A piece of Red Deer street art has gone missing and the family of the deceased artist want it returned.
The work by Red Deer artist Bronson Wilson, that features a hip, tattooed young woman sipping a drink, was painted on a side door of the downtown Dose Cafe for the business in August 2013.
“Street art isn’t typically meant to stay somewhere forever. It’s nice if it does. But considering this was also done for the company, and has been there for eight years, it was its intended home,” said his sister Demi Marie Wilson about the artwork that went missing earlier this week.

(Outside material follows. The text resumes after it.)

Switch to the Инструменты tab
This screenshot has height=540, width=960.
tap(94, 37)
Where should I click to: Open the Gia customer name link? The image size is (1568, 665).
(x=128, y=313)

Bronson, 27, died in May 31, 2014 after a brief battle with a rare form of cancer, and had become more focused on his art during the last few years of his life, creating both street art and canvases.
“He was really on the rise and getting quite a bit of notoriety right before he got sick and passed,” she said about her brother who himself was the subject of a mural painted behind the John Howard Society building on Ross Street in recognition of his talent.
Demi Marie said the Dose cafe painting was special to Bronson.
“He was super proud of that one. It was just an image he was really drawn to. It was something that made him happy.”
The missing art was one of Bronson’s few street pieces left in Red Deer. He would frequently paint on large green garbage bins, but they were often painted over. But one street piece that has survived can be found on a power box across the street from the cafe.
“As a family, and a community, we’re really trying to protect these last few pieces that we have, and they’re beautiful. They fit in nicely. It’s a positive to be part of downtown.”
Demi Marie said response to the theft has been swift and growing on social media.
“It shows you how important these things are to the community and how much they are enjoying them, whether or not they knew Bronson as an artist, or as a person. It’s been really interesting to see how far (the theft) has reached and how important it is to people for many different reasons.”
The theft was reported to police, but Demi Marie had not heard if any progress has been made on recovering the art.
“Whoever does have it, I hope that they have some respect for it and are treating it well in the meantime. I hope that they can appreciate we just want it back to where it was intended to be.”